Qué hacer
Indica si cada afirmación concuerda con el texto sobre incendios. Responde sí o no y cita textualmente las palabras del texto que lo deciden.
(a) En 2006 los incendios causaron unas 70.000 muertes en el mundo.
(b) Los retardantes de llama se aplican sobre todo a metales.
(c) Los materiales ignífugos pueden evitar que algo se queme cuando el fuego es pequeño.

Fragmento de texto
○ ○ ○

Desafortunadamente, en el año 2006 se produjeron mundialmente cerca de 7 millones de incendios, los cuales provocaron unas 70.000 muertes y unos 500.000 heridos. No solo causan graves daños personales irreparables, sino que también se estima que suponen un coste económico total de alrededor del 1% del producto interior bruto. Es por ello que resulta necesario prevenir y proteger los materiales contra los posibles incendios, y que existan normas de seguridad específicas.

Materiales resistentes al fuego

Dentro de las normas de seguridad específicas para aumentar la protección contra los incendios, se contempla la aplicación de sustancias llamadas “retardantes de llama” o “materiales ignífugos” a aquellos materiales que son altamente combustibles y arden con facilidad (plásticos, maderas, textiles, papel y equipos electrónicos). Estos productos químicos añadidos hacen posible que los materiales que se encuentran en el hogar o en el entorno urbano tengan mayor resistencia al fuego, desacelerando la propagación del mismo e incluso impidiendo que se quemen si se trata de un fuego de pequeñas dimensiones.

○ ○ ○

Datos proporcionados
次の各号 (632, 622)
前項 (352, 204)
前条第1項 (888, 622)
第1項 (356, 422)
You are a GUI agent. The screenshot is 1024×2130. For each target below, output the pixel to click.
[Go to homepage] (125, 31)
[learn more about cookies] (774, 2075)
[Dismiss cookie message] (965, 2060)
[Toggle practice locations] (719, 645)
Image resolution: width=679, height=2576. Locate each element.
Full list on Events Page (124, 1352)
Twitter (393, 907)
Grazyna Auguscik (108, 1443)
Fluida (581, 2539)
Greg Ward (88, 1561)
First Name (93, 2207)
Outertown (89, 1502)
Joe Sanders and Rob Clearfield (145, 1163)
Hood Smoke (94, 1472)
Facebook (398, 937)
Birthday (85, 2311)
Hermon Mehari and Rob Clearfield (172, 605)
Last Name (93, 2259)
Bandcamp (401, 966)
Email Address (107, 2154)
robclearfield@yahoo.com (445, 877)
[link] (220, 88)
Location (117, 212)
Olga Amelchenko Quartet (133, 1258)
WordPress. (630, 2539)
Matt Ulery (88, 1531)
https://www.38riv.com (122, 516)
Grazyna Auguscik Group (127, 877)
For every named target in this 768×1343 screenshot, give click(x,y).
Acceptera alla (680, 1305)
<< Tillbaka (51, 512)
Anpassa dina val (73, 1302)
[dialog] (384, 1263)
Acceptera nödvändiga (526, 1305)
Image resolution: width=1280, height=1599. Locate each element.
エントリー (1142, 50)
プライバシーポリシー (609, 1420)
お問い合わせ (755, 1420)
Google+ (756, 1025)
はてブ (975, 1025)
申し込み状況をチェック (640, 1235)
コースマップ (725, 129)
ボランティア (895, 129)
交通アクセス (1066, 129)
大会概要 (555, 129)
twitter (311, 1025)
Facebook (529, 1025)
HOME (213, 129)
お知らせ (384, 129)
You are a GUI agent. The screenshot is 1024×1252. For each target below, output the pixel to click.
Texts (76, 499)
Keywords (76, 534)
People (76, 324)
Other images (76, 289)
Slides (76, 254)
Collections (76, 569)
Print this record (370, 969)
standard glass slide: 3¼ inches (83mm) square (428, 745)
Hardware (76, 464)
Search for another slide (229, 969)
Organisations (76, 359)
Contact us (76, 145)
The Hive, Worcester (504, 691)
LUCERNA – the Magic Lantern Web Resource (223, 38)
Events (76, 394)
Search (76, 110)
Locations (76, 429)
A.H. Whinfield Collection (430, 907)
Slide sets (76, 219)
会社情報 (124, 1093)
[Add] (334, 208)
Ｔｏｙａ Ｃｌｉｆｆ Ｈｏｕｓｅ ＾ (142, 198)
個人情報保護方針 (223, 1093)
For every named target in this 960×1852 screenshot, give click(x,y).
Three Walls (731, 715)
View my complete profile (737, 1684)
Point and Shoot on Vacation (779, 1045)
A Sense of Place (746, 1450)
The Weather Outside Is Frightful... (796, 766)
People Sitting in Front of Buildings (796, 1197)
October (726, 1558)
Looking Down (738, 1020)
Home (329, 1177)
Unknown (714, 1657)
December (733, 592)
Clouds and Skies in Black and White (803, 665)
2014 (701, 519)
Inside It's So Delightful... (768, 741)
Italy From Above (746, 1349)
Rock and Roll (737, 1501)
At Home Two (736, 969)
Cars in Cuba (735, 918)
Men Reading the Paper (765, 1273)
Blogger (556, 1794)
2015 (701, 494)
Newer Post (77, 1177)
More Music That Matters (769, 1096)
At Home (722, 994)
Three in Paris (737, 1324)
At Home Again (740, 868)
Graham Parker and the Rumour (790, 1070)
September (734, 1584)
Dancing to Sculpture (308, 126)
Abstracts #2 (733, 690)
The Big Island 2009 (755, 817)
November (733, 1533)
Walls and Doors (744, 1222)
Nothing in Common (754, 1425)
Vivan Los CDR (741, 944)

○ ○ ○

Solución desarrollada
(a) Sí: «provocaron unas 70.000 muertes».
(b) No: «a aquellos materiales que son altamente combustibles y arden con facilidad (plásticos, maderas, textiles, papel y equipos electrónicos)».
(c) Sí: «incluso impidiendo que se quemen si se trata de un fuego de pequeñas dimensiones».